7 Key Drivers for the Big Data Market

I attended the Goldman Sachs Cloud Conference and participated on a panel focused on “Data: The New Competitive Advantage”. The panel covered a wide range of questions, but kicked off covering two basic questions:

“What is Big Data?” and “What are the drivers behind the Big Data market?”

While most definitions of Big Data focus on the new forms of unstructured data flowing through businesses with new levels of “volume, velocity, variety, and complexity”, I tend to answer the question using a simple equation:

Big Data = Transactions + Interactions + Observations

The following graphic illustrates what I mean:

ERP, SCM, CRM, and transactional Web applications are classic examples of systems processing Transactions. And the highly structured data in these systems is typically stored in SQL databases.

Interactions are about how people and things interact with each other or with your business. Web Logs, User Click Streams, Social Interactions & Feeds, and User-Generated Content are classic places to find Interaction data.

Observational data tends to come from the “Internet of Things”. Sensors for heat, motion, pressure and RFID and GPS chips within such things as mobile devices, ATM machines, and even aircraft engines provide just some examples of “things” that output Observation data.

With that basic definition of Big Data as background, let’s answer the question:

What are the 7 Key Drivers Behind the Big Data Market?

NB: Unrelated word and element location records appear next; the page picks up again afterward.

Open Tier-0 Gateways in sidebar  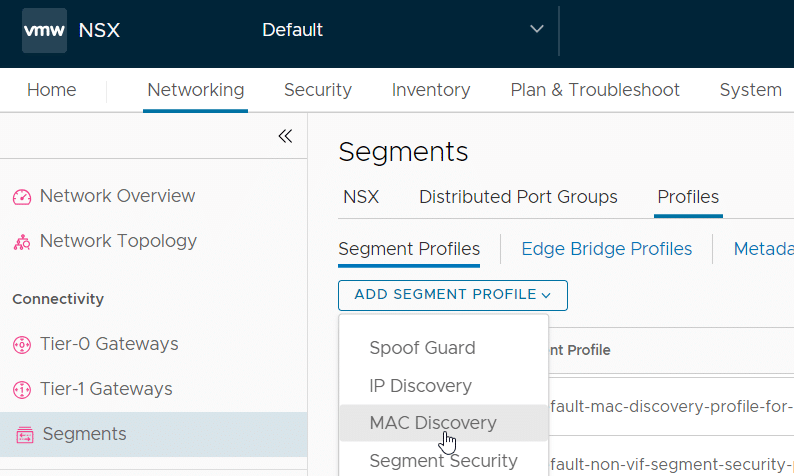pyautogui.click(x=108, y=344)
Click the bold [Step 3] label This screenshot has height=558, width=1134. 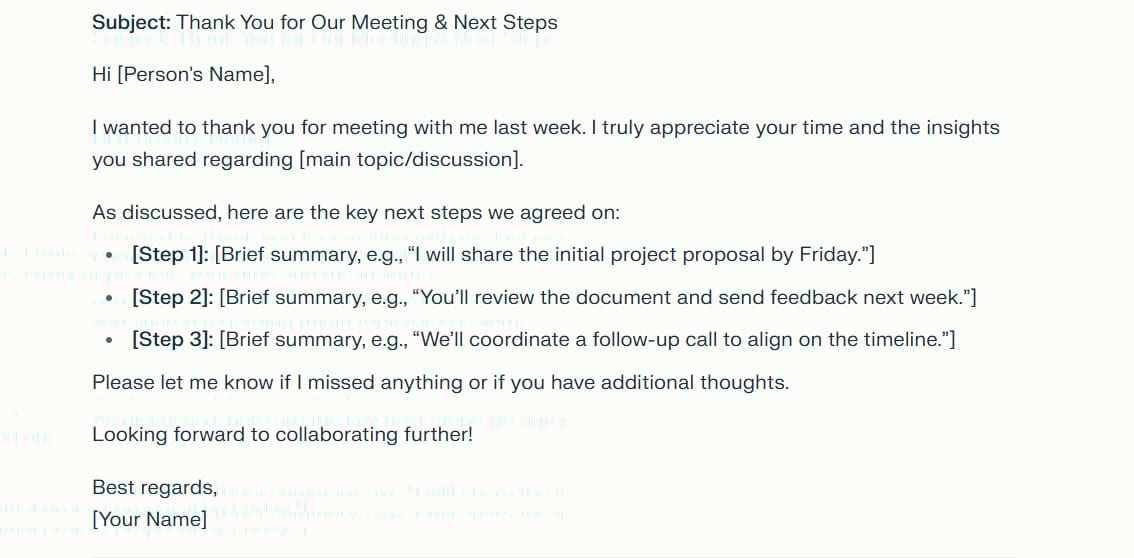click(x=171, y=340)
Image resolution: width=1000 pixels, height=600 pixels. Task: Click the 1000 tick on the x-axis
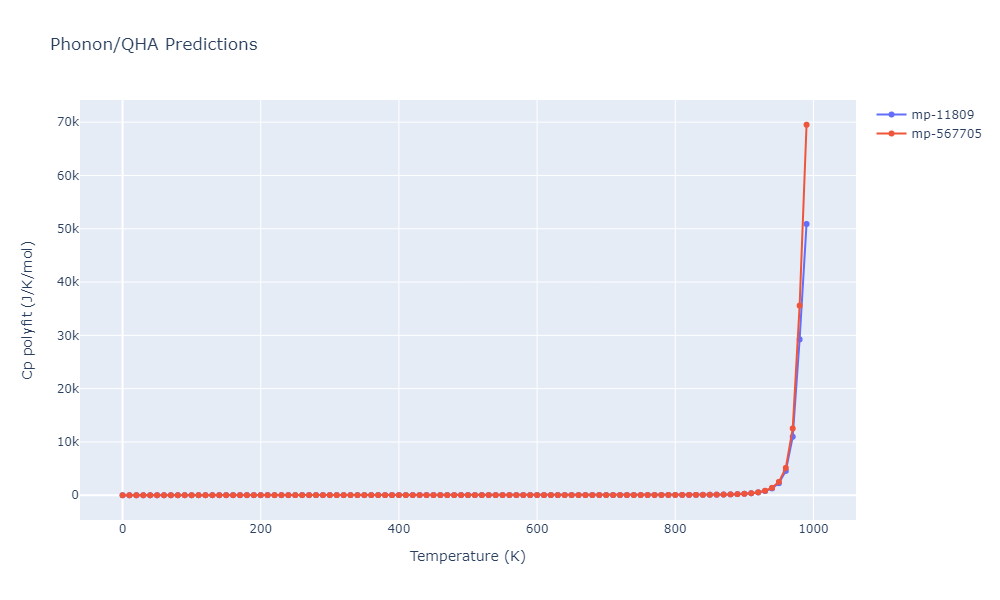click(x=814, y=529)
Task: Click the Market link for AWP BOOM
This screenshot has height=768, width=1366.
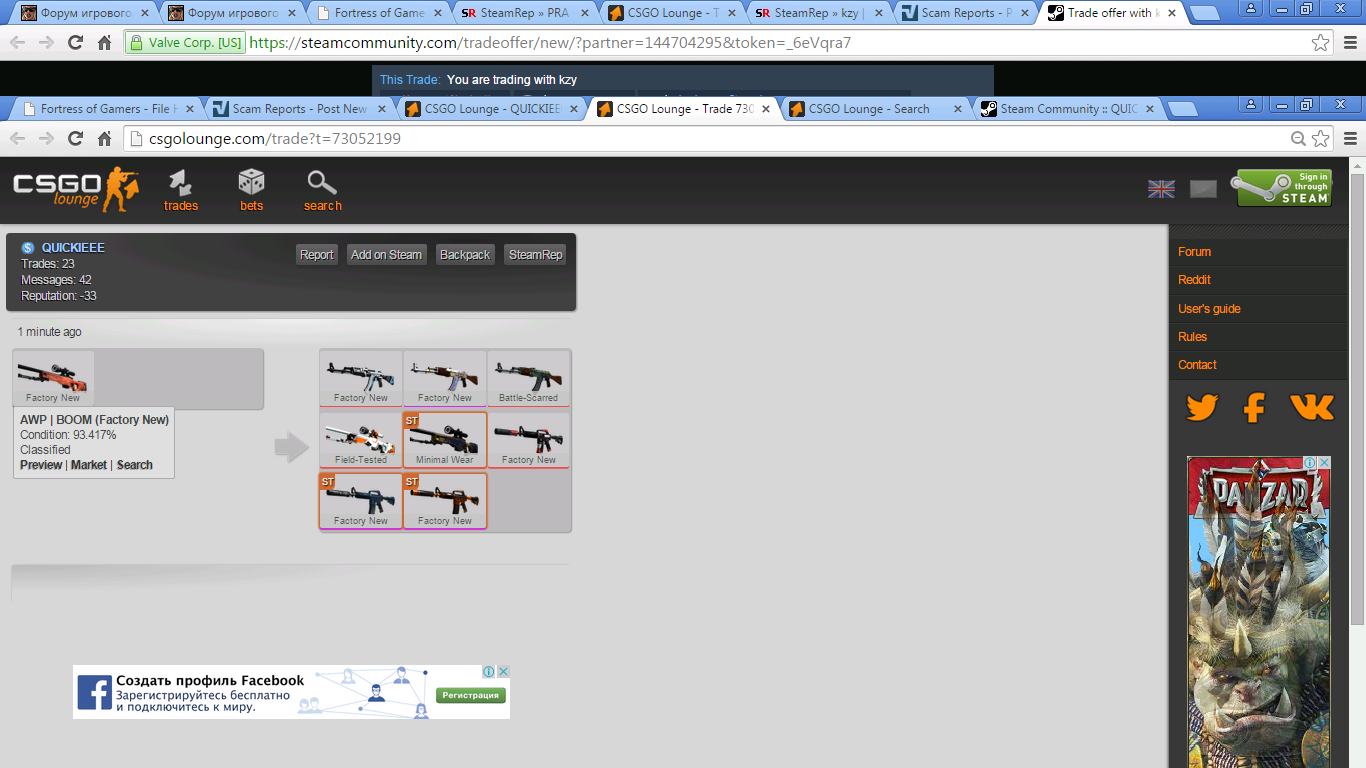Action: 89,465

1.     Opportunity to enable innovative new business models
2.     Potential for new insights that drive competitive advantage

3.     Data collected and stored continues to grow exponentially
4.     Data is increasingly everywhere and in many formats
5.     Traditional solutions are failing under new requirements 

6.     Cost of data systems, as % of IT spend, continues to grow
7.     Cost advantages of commodity hardware and open source software

There’s a new generation of data management technologies, such as Apache Hadoop, that are providing an innovative and cost effective foundation for the emerging landscape of Big Data processing and analytics solutions. Needless to say, I’m excited to see how this market will mature and grow over the coming years.

Key Takeaway
Being able to dovetail the classic world of Transactions with the new(er) worlds of Interactions and Observations in ways that drives more business, enhances productivity, or discovers new and lucrative business opportunities is why Big Data is important.

One promise of Big Data is that companies who get good at collecting, aggregating, refining, analyzing, and maximizing the value derived from Transactions, Interactions, and Observations will put themselves in a position to answer such questions as:

What are the behaviors that lead to the transaction?

And even more interestingly:

How can I better encourage those behaviors and grow my business?

So ask yourself, what’s your Big Data strategy?